What you will do:
Rewrite the items from the beginning through the line containing "at that location.", changing "Identify" to "Find" and keeping everything else the same. Leave the pictures out.
═════ The records ═════
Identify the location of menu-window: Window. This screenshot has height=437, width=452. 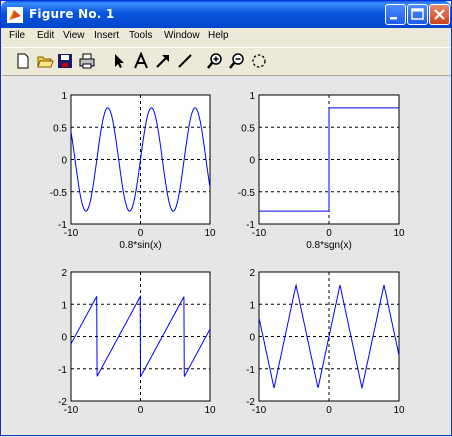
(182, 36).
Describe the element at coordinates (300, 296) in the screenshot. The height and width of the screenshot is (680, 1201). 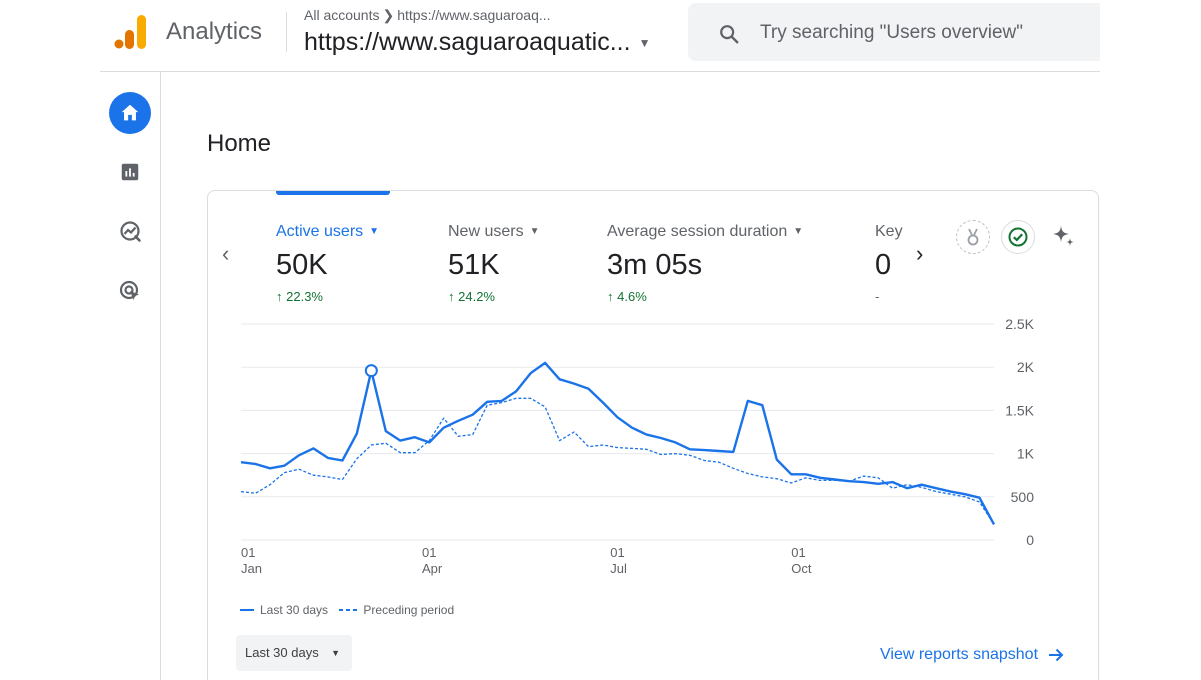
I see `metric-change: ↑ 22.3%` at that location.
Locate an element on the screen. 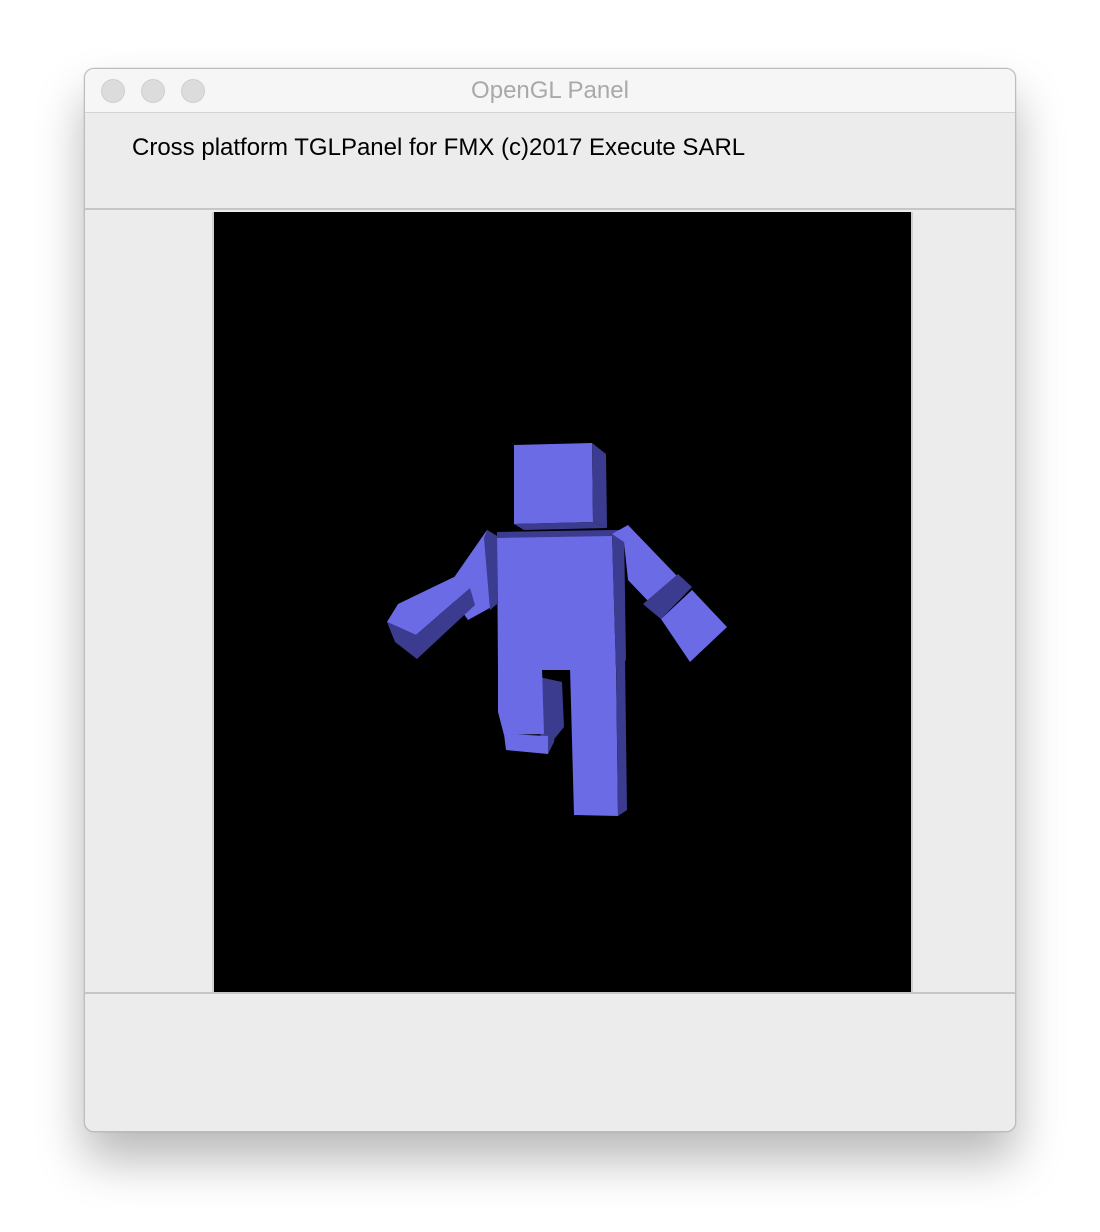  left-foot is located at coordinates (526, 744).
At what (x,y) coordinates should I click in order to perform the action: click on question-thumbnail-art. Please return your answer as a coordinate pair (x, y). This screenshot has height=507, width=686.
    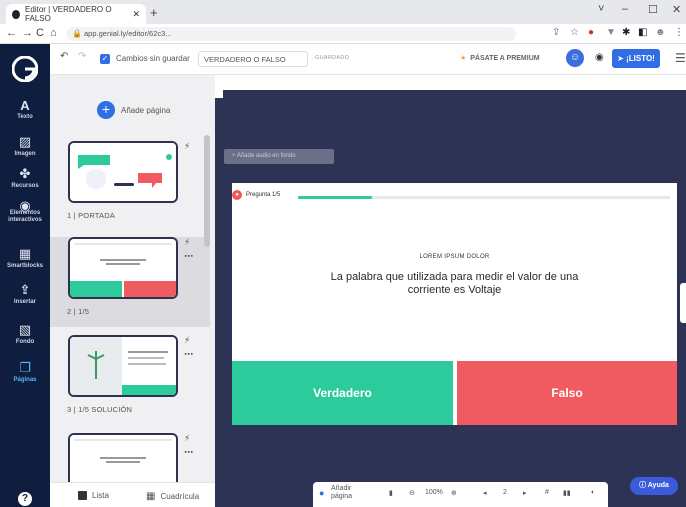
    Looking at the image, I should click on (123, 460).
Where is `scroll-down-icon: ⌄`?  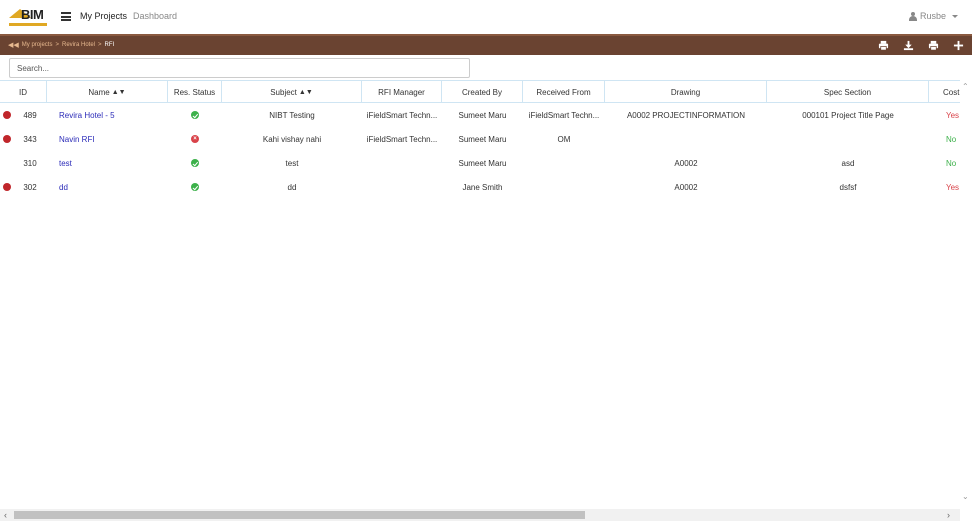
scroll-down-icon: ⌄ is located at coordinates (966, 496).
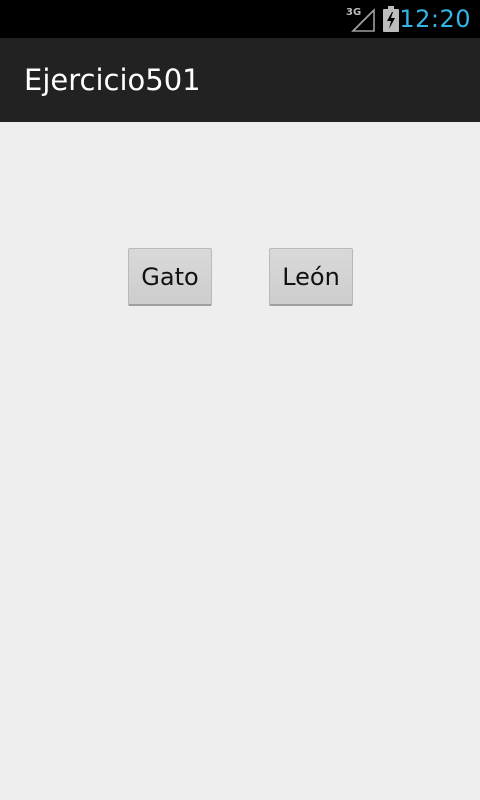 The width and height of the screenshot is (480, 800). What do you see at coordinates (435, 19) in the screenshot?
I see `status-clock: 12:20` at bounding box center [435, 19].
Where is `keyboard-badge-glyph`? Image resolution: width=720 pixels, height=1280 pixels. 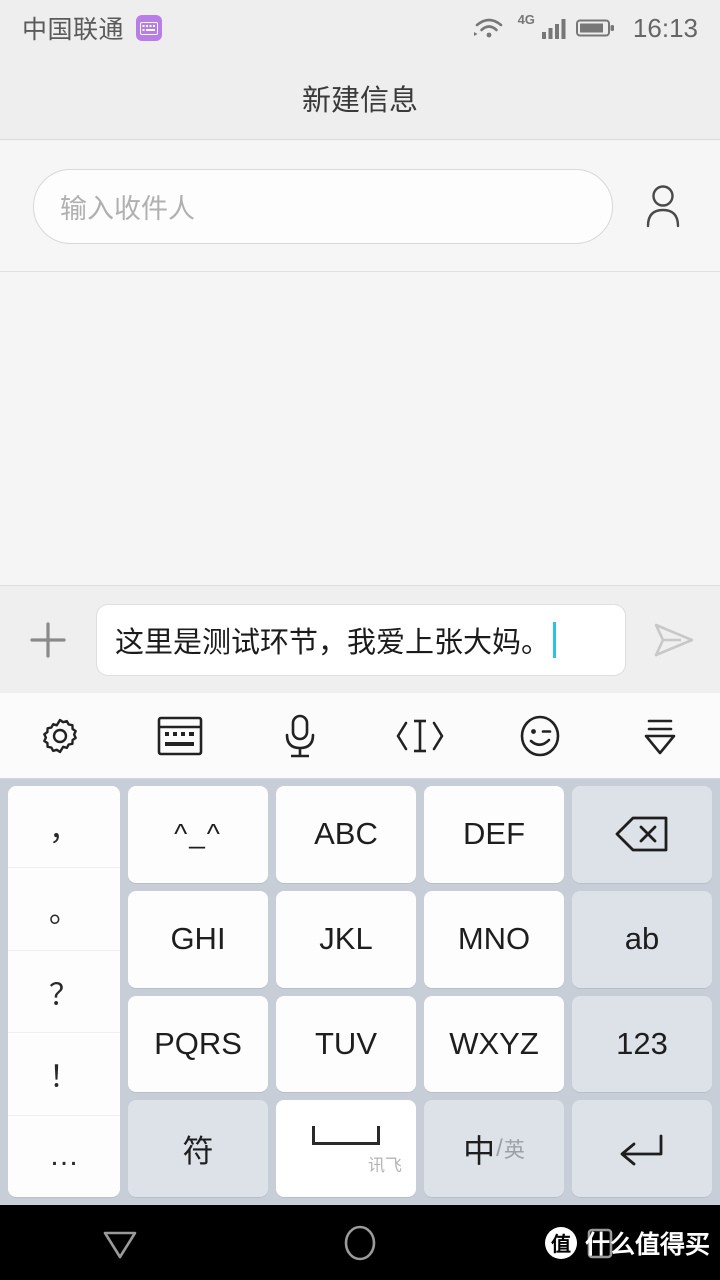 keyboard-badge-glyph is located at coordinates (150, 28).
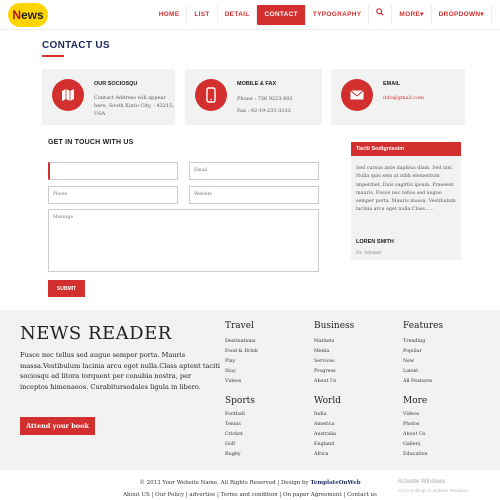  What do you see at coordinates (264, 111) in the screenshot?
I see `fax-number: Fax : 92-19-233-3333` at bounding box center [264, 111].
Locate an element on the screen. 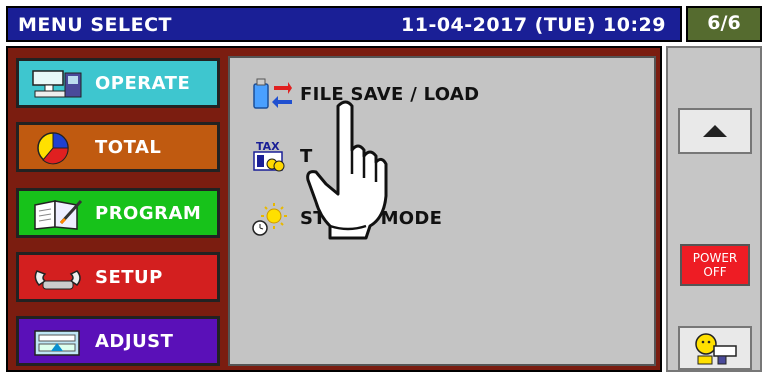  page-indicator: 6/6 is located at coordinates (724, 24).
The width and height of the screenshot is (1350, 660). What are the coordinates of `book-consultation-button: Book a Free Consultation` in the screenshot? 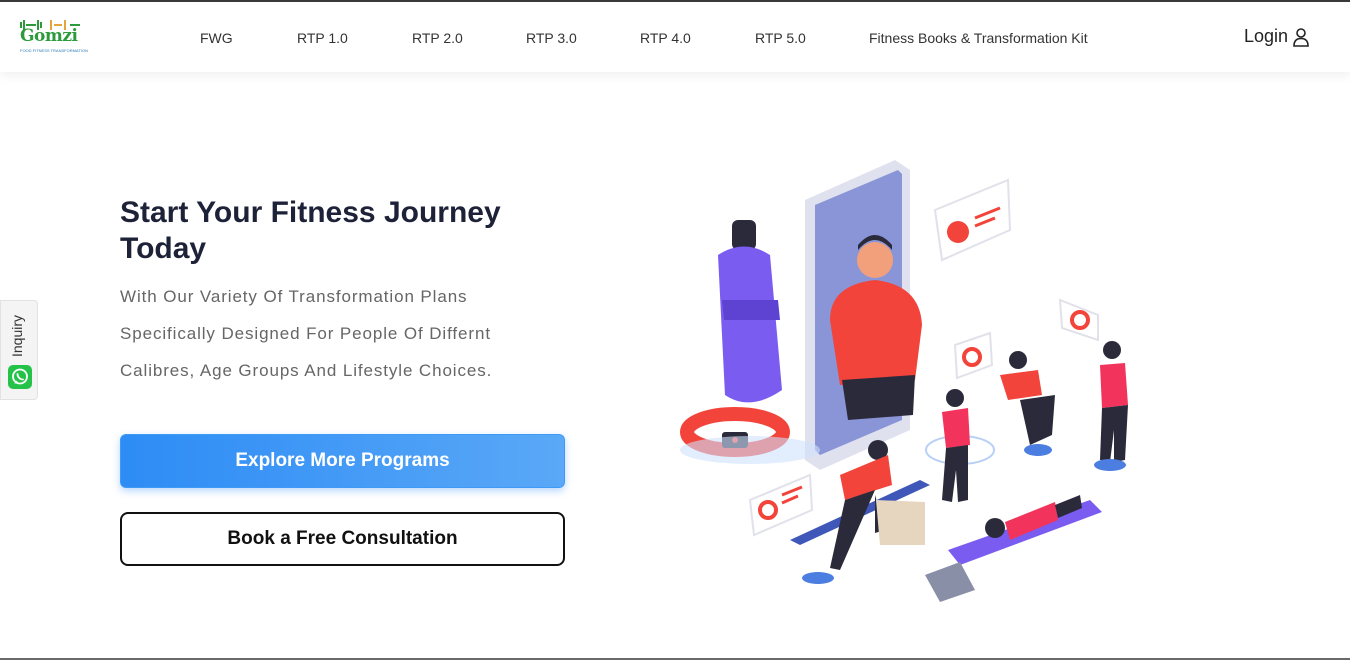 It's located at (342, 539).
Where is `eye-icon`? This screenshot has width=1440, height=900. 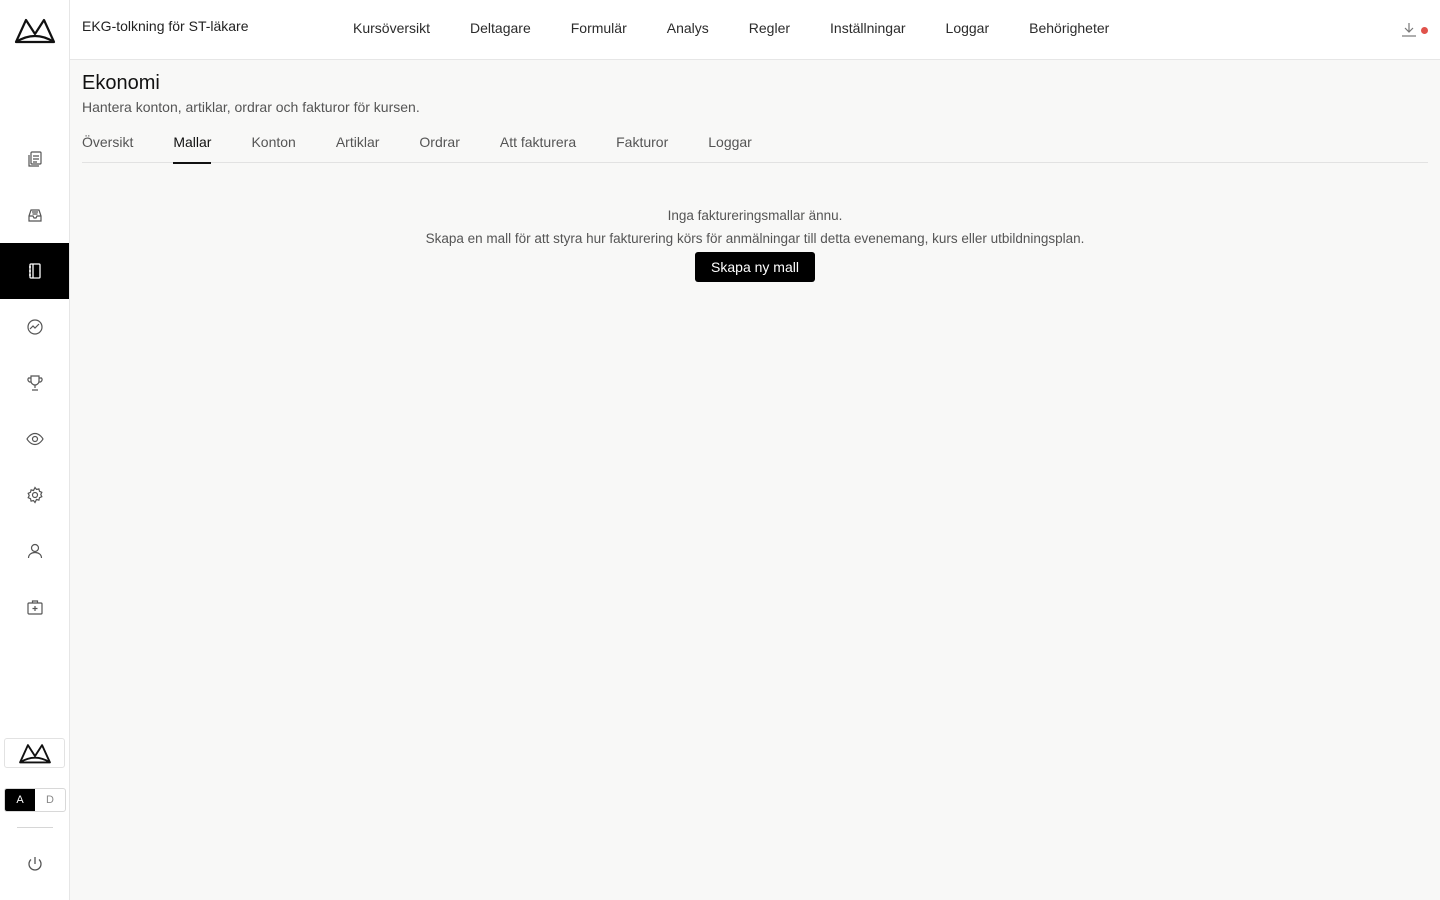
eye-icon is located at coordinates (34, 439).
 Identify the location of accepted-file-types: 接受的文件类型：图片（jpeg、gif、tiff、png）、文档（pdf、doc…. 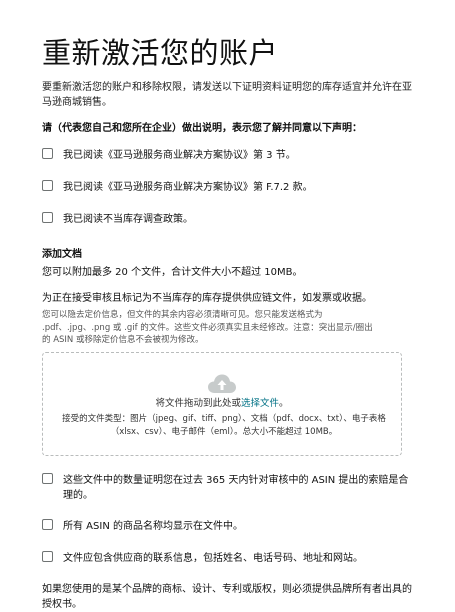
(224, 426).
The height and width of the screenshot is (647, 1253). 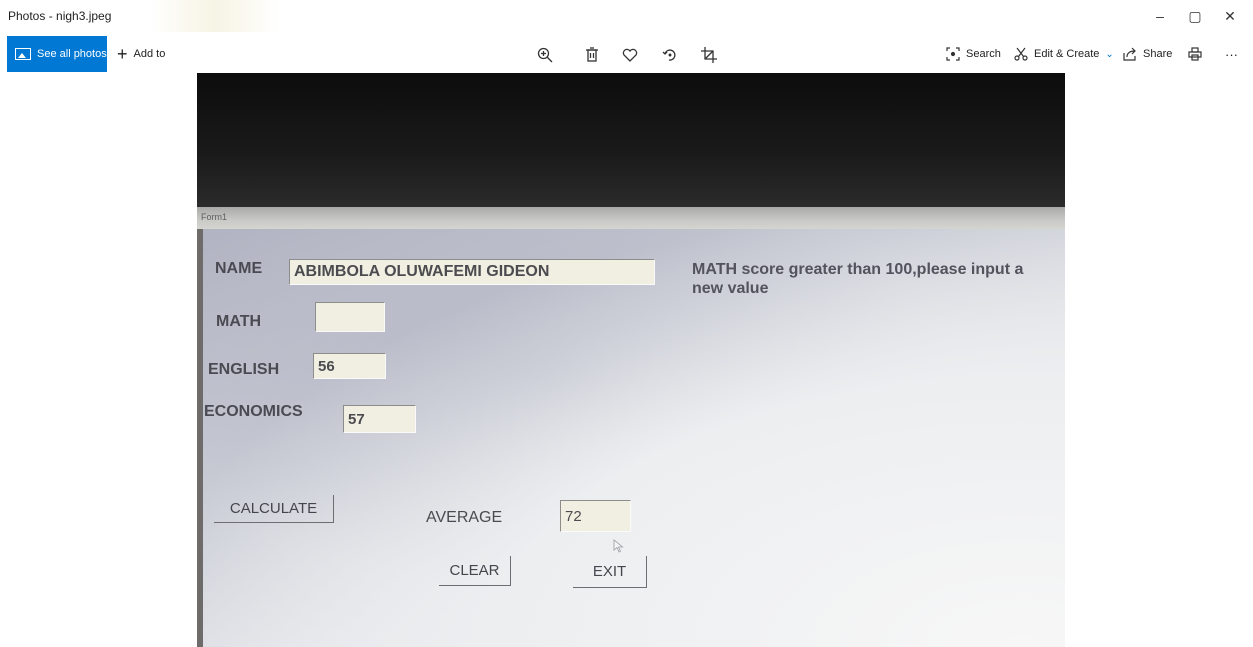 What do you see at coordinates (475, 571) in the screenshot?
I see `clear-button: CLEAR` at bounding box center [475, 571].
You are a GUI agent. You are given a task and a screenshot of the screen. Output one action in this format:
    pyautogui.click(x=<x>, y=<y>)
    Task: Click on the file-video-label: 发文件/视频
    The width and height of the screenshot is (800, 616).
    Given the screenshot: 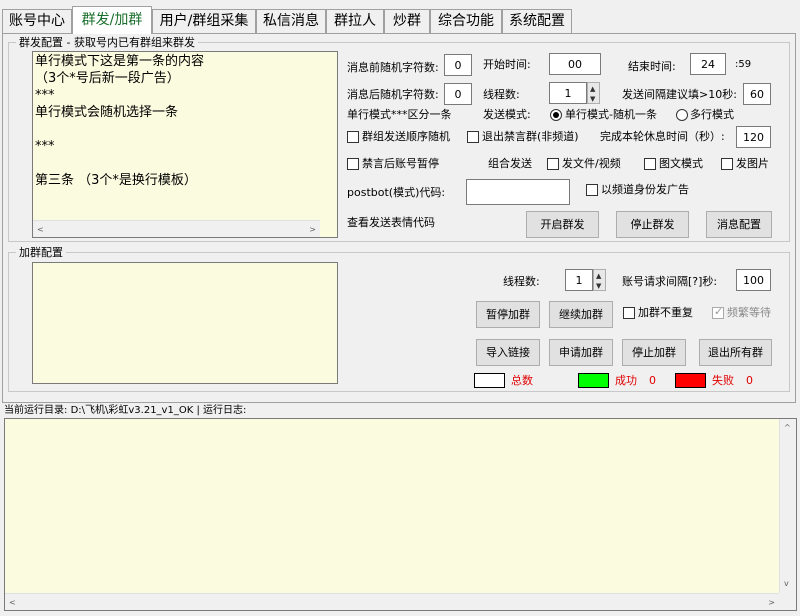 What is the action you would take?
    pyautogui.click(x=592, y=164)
═════
Solution:
Find the location of menu-window: Window. This screenshot has height=437, width=452. 
(182, 36).
Describe the element at coordinates (300, 296) in the screenshot. The height and width of the screenshot is (680, 1201). 
I see `metric-change: ↑ 22.3%` at that location.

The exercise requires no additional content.